# Forum Home Renovation Pergolas, Gazebos, Strombellas & Rotundas  How to span 7.8M without a post in the middle?

## spleakz0r

Wanting to add an attached insulated skillion roof structure along the side of our house and avoid having an awkward post in the middle of the beam that would make it less usable for parking cars:   
We've looked at roofing panels from places like Versiclad (Spacemaker) and Bondor and it seems achieving an 8m span with insulated roofing panels won't be an issue. 
Finding it very difficult however to find a definitive answer on a suitable beam that would allow for an 8m span between two posts. (Which is probably actually closer to 7.6-7.8m) 
The two posts between the beam would be *SHS DuraGal Plus 125x125x4 and 100x100x4*, concreted 1 metre deep into the ground, so should be sufficient enough to support any type of beam. 
Roof Load Width (RLW) from what I gather is half the width of the roof the beam is supporting, which would be about *3.7 (7.4/2)* at the widest point, reducing to *1.5 (3.0/2)* at the opposite end. So around *2.5-2.7 RLW* middle of the beam. 
Roof structure should quite light, 150mm Versiclad SpaceMaker is 11.15kg/m2 and I don't think it would require any rafters/purlins in our design. 
We're not overly concerned with the type, material, or size of the beam, so long as it's reasonable and will provide us with the span we're hoping for. 
It wouldn't require supporting anything other than the roof panels and possibly the occasional human walking on the top of it for maintenance. 
Researching online I've come across things such as: 
- RHS / Rectangular Hollow Steel
- UB Beam / I Beam / H Beam / RSJ
- PFC / C Beam
- LSB (LiteSteelBeam), think this Lyasight or Spantec now?
- Spantec BoxBeam/ColorBeam
- LVL (would timber span more than steel?)
- Trusses (think these can span up to like 10m and are designed to hold significant weight) 
All with varying depths/thicknesses, sometimes even being two separate beams joined together. 
I've tried reading some Span tables but a lot of them are quite difficult to understand and some don't even have span tables. (RHS for example) 
I guess my question would be, is there a definitive answer somewhere?

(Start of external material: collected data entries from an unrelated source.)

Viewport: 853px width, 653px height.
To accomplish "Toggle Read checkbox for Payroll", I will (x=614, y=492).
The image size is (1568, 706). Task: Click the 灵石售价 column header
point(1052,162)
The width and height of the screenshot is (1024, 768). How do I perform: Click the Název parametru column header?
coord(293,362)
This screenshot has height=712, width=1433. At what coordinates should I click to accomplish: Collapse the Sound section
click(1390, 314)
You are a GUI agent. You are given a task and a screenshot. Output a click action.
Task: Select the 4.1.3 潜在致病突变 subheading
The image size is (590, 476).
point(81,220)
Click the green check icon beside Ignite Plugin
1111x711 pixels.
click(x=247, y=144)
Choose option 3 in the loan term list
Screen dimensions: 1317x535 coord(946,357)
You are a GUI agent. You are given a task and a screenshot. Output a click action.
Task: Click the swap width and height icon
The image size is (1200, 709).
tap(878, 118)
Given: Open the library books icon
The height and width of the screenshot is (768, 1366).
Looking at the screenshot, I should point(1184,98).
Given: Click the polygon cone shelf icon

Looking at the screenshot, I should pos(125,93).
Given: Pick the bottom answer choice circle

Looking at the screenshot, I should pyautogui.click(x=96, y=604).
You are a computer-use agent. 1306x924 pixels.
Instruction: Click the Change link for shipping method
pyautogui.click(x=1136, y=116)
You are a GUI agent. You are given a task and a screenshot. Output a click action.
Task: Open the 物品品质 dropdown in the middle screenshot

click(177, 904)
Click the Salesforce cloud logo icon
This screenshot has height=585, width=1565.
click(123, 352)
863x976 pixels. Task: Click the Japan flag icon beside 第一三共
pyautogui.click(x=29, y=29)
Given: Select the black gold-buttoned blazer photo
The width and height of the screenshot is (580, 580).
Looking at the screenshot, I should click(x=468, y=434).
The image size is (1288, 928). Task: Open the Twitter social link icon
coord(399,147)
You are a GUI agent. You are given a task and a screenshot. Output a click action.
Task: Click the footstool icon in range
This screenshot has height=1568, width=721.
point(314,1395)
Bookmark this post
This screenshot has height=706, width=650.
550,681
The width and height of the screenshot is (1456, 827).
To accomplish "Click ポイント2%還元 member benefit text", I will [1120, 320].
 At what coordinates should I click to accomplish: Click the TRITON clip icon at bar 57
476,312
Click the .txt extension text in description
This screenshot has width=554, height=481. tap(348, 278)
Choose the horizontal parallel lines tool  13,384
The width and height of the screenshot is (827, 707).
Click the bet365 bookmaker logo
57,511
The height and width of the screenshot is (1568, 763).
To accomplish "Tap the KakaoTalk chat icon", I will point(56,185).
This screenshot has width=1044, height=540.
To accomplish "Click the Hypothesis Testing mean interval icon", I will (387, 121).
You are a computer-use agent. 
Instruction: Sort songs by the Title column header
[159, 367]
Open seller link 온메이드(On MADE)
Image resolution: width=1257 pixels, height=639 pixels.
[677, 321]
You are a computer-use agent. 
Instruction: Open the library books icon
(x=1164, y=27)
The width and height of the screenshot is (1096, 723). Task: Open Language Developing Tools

Or at the very least, would it be possible to have an 8m span? (We're hoping to achieve this with a beam about 200x100mm)  *Would an 8 metre DuraGal RHS 200x100x4 beam be sufficient? This would weigh 143.2kg. Could even go up in thickness 5.0-9.0mm if it would add significant strength. * Aside from a truss, I figure RHS would be the strongest out of a UB Beam / I Beam / H Beam / RSJ / PFC / C Beam as these would all essentially be 3/4 of an RHS? (Or are these designed differently and actually provide more strength?) 
And the LSB-type stuff from Spantec and other manufacturers seems they are just thinner versions of RHS? (Guessing the trapezoid-like shapes in these beams are what give the thinner metal more span.) 
Any recommendations much appreciated. Will be trying to contact a few suppliers soon to try get more answers.

----------


## METRIX

You really need an engineer to tell you what the right sized beam is, no guessing or "recommended" beam from a forum or friend etc.

----------


## Marc

There are LVL span tables and some sections 450x63 do span up to 9 meters, however, in your case I second Metrix that an engineer will be able to provide better and specific advice. 
Steel manufacturers don't provide simplified span tables with standard typical loads, and to chose RHS or I beam, you need to make some calculations. 
Engineers usually don't charge much.

----------


## intertd6

I spanned 7.0m , RLW of 3.5m , 20kg/m2 roof and ceiling, from memory it was F27 HWD 250mm deep X 200mm wide, the computer span table calculator I used is now redundant.
inter

----------


## spleakz0r

If we're not able to get a definitive span table from a manufacturer, we'll definitely look at getting a structural engineer to spec something for us. 
Surely though, there must be pre-fabricated beams that support this type of span? 8 metres doesn't seem like a huge amount?  *I guess our main concern for the moment would be ensuring we can get a 7.8m span at all, or if we're always going to have to get a support in the middle.* 
This way we can ensure we put our posts in the correct location now, because we plan on having the posts put in before we pour our driveway.   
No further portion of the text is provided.